– Нет, – ответил летчик.
– Почему? Нормальная работа.
– Потому, что работать всегда плохо.
Хорошо отдыхать.
И не верь тому, кто говорит обратное…
– Куда нам лететь? – спросил летчик.
– Вот сюда, – человек положил на карту свою ладонь, оказавшуюся неожиданно большой, – Так, как можете залететь на чужую территорию, то пройдите таможню.
Это соседняя дверь.
На запертой, заплеванной двери таможни висела бумажка.
Риоль пригляделся и прочитал написанное на ней:
«Мы такие же, как вы…»
После этого они с летчиком вернулись в диспетчерскую:
– Таможня пуста.
– Жаль, – почему-то сказал человек в холщовой рубахе:
– Тогда летите сразу вот сюда, – он указал пальцем на островок в глубине Арала.
– Там ведь давно уже суша, – задумчиво проговорил летчик.
– В этом и вся проблема…
Почему, проблема заключалась именно в этом, Риоль пока не знал. Он знал только то, что человек в длиннополой рубахе ничего зря говорить не станет.
– Помолитесь перед полетом, – сказал диспетчер, и Риоль машинально перекрестился, а летчик, усмехнувшись, сказал: – В полете над пустыней больше святости, чем в любой молитве…
…Если самолеты одной серии считать родственниками, то среди них непременно есть старшие и младшие братья.
Тот самолет, на котором предстояло лететь летчику с Риолем, был одним из самых старших братьев в семье АН-2.
Таким старшим, что вполне мог иметь не только детей и внуков, но и правнуков.
– Летать-то приходилось? – спросил летчик.
– Приходилось, – ответил Риоль.
– Давно?
Риоль промолчал, не зная, как ответить.
– Ну, в общем – в далеком прошлом, – выражая сомнения в опытности Риоля, пожал плечами летчик.
– Нет, – проговорил Риоль, а потом, не зная – зачем, сказал правду:
– В далеком будущем, – и теперь промолчал уже летчик.
Хотя посмотрел на своего пассажира очень внимательно…
…Уверенность в том, что за горизонтом все может измениться к лучшему – разновидность человеческого оптимизма.
В пустыне это проявляется ярче всего.
«Вот – там – за очередным барханом, пустыня закончится и появится зеленый оазис», – не то, чтобы человек думает так – это ощущение на уровне подсознания.
И каждый следующий бархан на пути – только очередная ступень этого подсознания.
Аэроплан уничтожает иллюзии.
С высоты полета, барханов видно так много, что они не поддаются счету, а, значит, и нет грани, за которой может появиться надежда на крайность песков.
Наоборот.
Из кабины самолета, пустыня кажется бескрайней – и это другая крайность иллюзии.
…Самолет почихал, покивал рулями высоты, помахал вертикальным пером хвоста, раскрутил до невидимости винт, протрясся по полосе и оторвался от земли.
Задружился с горячим, неплотным воздухом.
– Отсюда пустыня кажется иной? – перекрикивая шум моторов, проникавший в негерметичную кабину, спросил летчик Риоля.
– Плоской.
Пустыня, все-таки.
– Пустыня не там, где ничего не растет.
– А где же тогда пустыня?
– Пустыня там, где не растет никто…
– Летая над пустыней, легко поверить… – летчик не договорил, а Риоль не совсем поняв смысл услышанного вопроса, почему-то ответил летчику:
– В Бога?
– В то, что плоская земля стоит на большой черепахе…
«…Когда-то люди придумали историю о том, что Мир покоится на черепахе.
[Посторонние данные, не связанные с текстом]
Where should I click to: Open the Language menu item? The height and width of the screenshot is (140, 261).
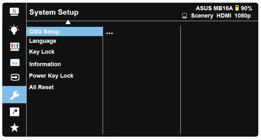point(43,41)
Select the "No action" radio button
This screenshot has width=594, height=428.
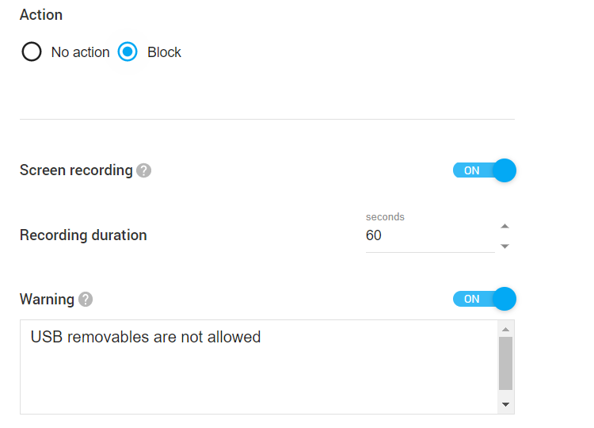coord(32,52)
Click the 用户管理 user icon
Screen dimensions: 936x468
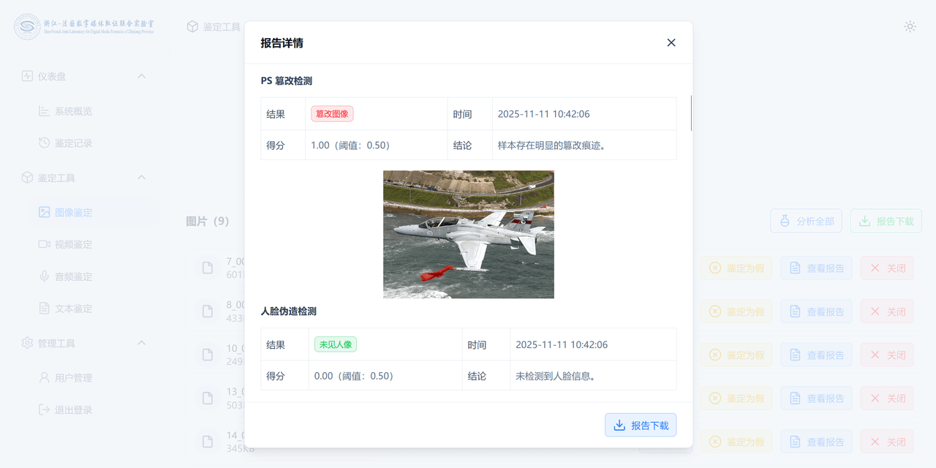pyautogui.click(x=45, y=378)
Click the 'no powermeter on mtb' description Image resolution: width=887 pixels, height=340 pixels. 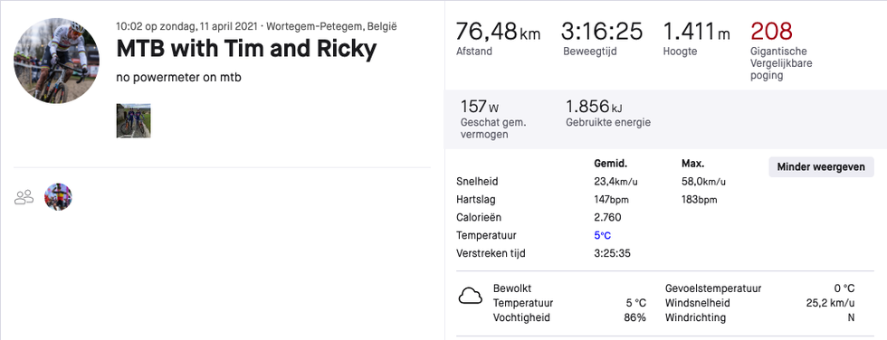tap(179, 78)
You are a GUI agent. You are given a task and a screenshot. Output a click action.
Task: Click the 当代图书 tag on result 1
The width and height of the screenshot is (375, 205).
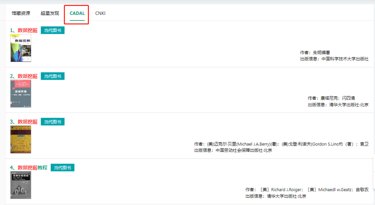pos(52,30)
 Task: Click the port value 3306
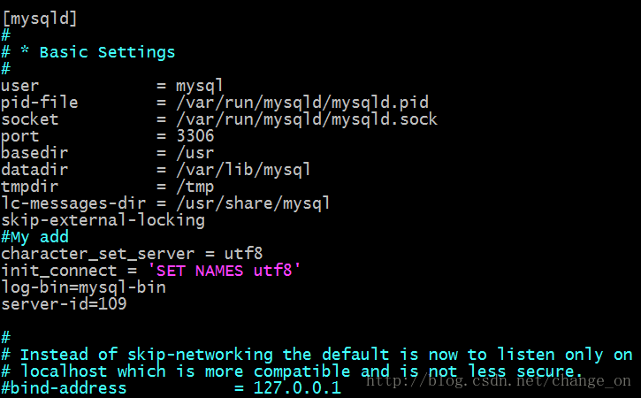(x=195, y=136)
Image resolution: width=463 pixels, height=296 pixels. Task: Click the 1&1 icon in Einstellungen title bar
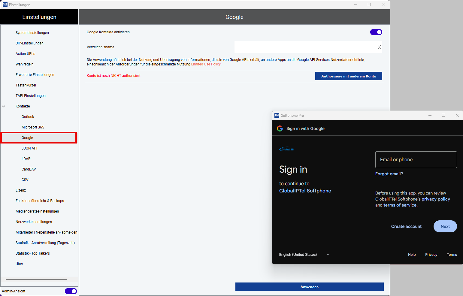pos(5,5)
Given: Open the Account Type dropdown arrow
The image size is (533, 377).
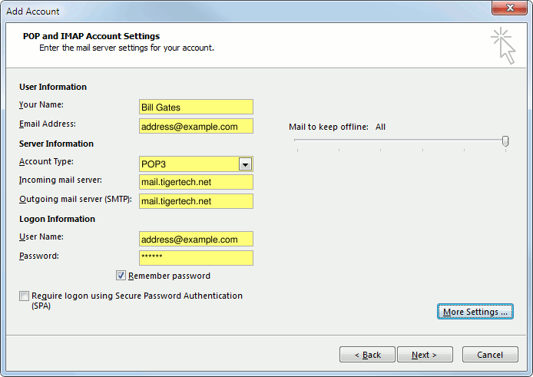Looking at the screenshot, I should pyautogui.click(x=245, y=164).
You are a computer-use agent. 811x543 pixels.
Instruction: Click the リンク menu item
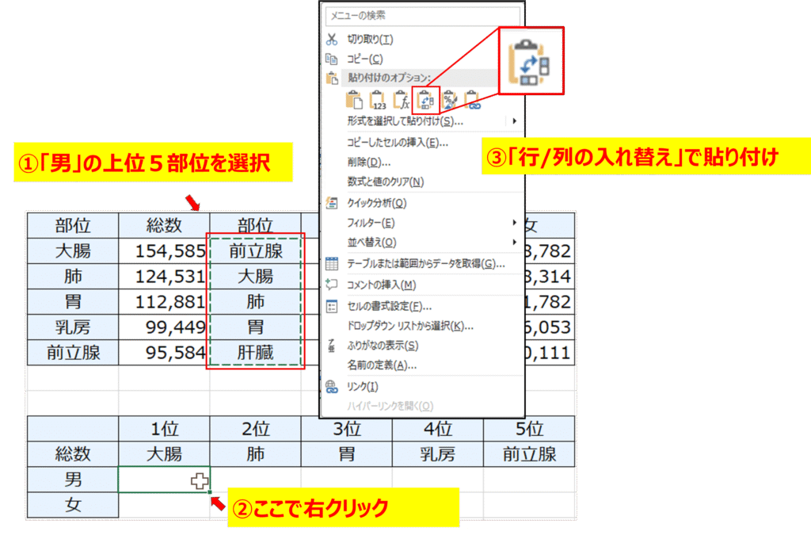pos(363,386)
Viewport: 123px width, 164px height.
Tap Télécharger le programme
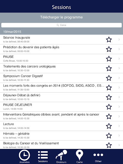pyautogui.click(x=62, y=17)
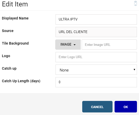Click the Displayed Name label
Viewport: 139px width, 115px height.
click(15, 18)
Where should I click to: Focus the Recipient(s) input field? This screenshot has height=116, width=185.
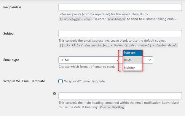[x=120, y=7]
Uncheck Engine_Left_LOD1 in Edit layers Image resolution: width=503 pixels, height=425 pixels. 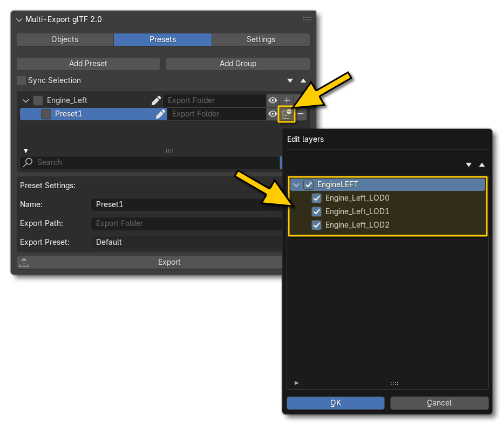click(x=316, y=211)
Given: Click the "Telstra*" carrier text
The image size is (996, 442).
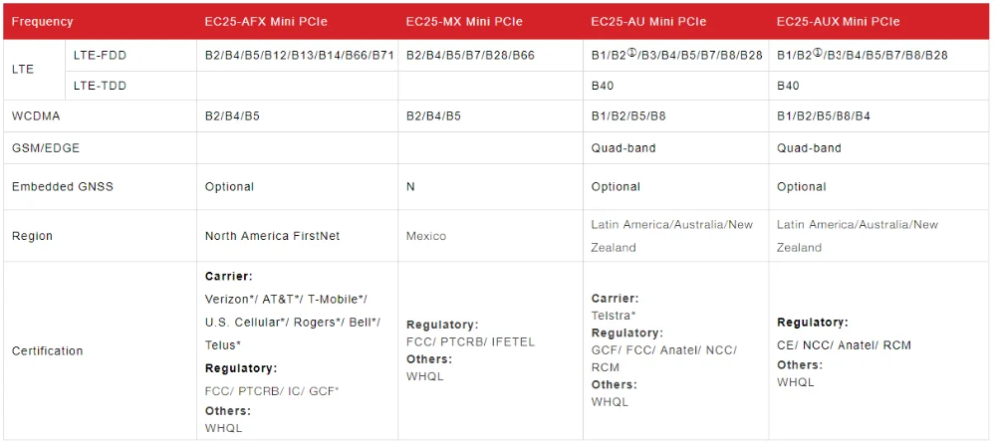Looking at the screenshot, I should tap(614, 316).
Потом, когда мир становился все больше и больше, у них стало захватывать дух при мысли о том, какой огромной должна быть эта черепаха.
Еще позже – люди стали придумывать совсем другие истории, хотя их отношение к миру оставалось прежним.
Просто черепаха каждый раз придумывалась новая…» – летчик сказал это тихо, почти про себя, но Риоль услышал каждое слово:
– И ты знаешь, как называется нынешняя фаза черепахопридумывания?
– Нет. Но я, кажется, знаю – почему пропала экспедиция…
– Что?! – удивился Риоль, – Ты знаешь, почему пропала экспедиция?
– Если не знаю – то догадываюсь.
– И ты ничего не сказал на базе?
– Не сказал.
– Почему?
– Потому, что догадываются все…
– Рассказывай!
– Потом.
– Когда?
– Когда вернемся.
Если вернемся…
– Они искали воду?
– Они искали смерть.
– Они умерли?
– Наверное.
– Почему же мы летим их искать?
– Потому, что надежда не умирает…
– Мы достигнем успеха? – спросил Риоль.
– Чтобы достичь успеха, необходимо узнать людей такими, какие они есть.